> **INPUT DATA**:
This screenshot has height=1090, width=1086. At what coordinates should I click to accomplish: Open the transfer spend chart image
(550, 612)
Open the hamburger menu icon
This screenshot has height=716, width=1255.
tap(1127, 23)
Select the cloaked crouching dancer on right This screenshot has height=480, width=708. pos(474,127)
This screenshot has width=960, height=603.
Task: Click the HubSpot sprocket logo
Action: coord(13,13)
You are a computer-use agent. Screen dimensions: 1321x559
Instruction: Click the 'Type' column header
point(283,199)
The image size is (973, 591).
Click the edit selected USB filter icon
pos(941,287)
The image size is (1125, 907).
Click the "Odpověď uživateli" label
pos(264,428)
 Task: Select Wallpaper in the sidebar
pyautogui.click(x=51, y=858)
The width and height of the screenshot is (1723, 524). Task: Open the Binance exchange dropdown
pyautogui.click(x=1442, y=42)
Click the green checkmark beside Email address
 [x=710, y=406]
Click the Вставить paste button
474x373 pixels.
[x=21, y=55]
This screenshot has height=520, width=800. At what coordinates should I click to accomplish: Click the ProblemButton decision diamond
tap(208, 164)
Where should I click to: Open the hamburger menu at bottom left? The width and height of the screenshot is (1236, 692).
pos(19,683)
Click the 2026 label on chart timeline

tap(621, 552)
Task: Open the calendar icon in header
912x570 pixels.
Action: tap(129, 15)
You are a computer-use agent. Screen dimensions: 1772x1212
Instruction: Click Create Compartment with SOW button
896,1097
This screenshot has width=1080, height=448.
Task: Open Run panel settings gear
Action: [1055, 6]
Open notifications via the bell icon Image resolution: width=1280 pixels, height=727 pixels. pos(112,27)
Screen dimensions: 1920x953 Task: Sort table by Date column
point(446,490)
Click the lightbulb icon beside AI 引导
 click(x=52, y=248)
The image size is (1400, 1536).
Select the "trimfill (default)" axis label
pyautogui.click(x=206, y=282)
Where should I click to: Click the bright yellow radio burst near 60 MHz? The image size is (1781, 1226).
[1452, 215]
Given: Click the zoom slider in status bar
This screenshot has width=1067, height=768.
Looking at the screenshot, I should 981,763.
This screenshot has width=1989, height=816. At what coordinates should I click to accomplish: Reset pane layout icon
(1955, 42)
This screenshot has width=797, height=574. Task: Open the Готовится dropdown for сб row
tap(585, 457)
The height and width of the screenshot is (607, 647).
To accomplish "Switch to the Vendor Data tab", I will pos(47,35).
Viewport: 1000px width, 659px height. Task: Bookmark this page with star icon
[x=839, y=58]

> **TASK TO COMPLETE**:
Copy every line of the material exactly, keeping all of it.

> **RESPONSE**:
This screenshot has height=1090, width=1086. At what coordinates should I click to accomplish: Open the transfer spend chart image
(550, 612)
Open the hamburger menu icon
This screenshot has height=716, width=1255.
tap(1127, 23)
Select the cloaked crouching dancer on right This screenshot has height=480, width=708. pos(474,127)
This screenshot has width=960, height=603.
Task: Click the HubSpot sprocket logo
Action: coord(13,13)
You are a computer-use agent. Screen dimensions: 1321x559
Instruction: Click the 'Type' column header
point(283,199)
The image size is (973, 591).
Click the edit selected USB filter icon
pos(941,287)
The image size is (1125, 907).
Click the "Odpověď uživateli" label
pos(264,428)
 Task: Select Wallpaper in the sidebar
pyautogui.click(x=51, y=858)
The width and height of the screenshot is (1723, 524). Task: Open the Binance exchange dropdown
pyautogui.click(x=1442, y=42)
Click the green checkmark beside Email address
 [x=710, y=406]
Click the Вставить paste button
474x373 pixels.
[x=21, y=55]
This screenshot has height=520, width=800. At what coordinates should I click to accomplish: Click the ProblemButton decision diamond
tap(208, 164)
Where should I click to: Open the hamburger menu at bottom left? The width and height of the screenshot is (1236, 692).
pos(19,683)
Click the 2026 label on chart timeline

tap(621, 552)
Task: Open the calendar icon in header
912x570 pixels.
Action: tap(129, 15)
You are a computer-use agent. Screen dimensions: 1772x1212
Instruction: Click Create Compartment with SOW button
896,1097
This screenshot has width=1080, height=448.
Task: Open Run panel settings gear
Action: [1055, 6]
Open notifications via the bell icon Image resolution: width=1280 pixels, height=727 pixels. pos(112,27)
Screen dimensions: 1920x953 Task: Sort table by Date column
point(446,490)
Click the lightbulb icon beside AI 引导
 click(x=52, y=248)
The image size is (1400, 1536).
Select the "trimfill (default)" axis label
pyautogui.click(x=206, y=282)
Where should I click to: Click the bright yellow radio burst near 60 MHz? The image size is (1781, 1226).
[1452, 215]
Given: Click the zoom slider in status bar
This screenshot has width=1067, height=768.
Looking at the screenshot, I should 981,763.
This screenshot has width=1989, height=816. At what coordinates should I click to accomplish: Reset pane layout icon
(1955, 42)
This screenshot has width=797, height=574. Task: Open the Готовится dropdown for сб row
tap(585, 457)
The height and width of the screenshot is (607, 647).
To accomplish "Switch to the Vendor Data tab", I will pos(47,35).
Viewport: 1000px width, 659px height. Task: Bookmark this page with star icon
[x=839, y=58]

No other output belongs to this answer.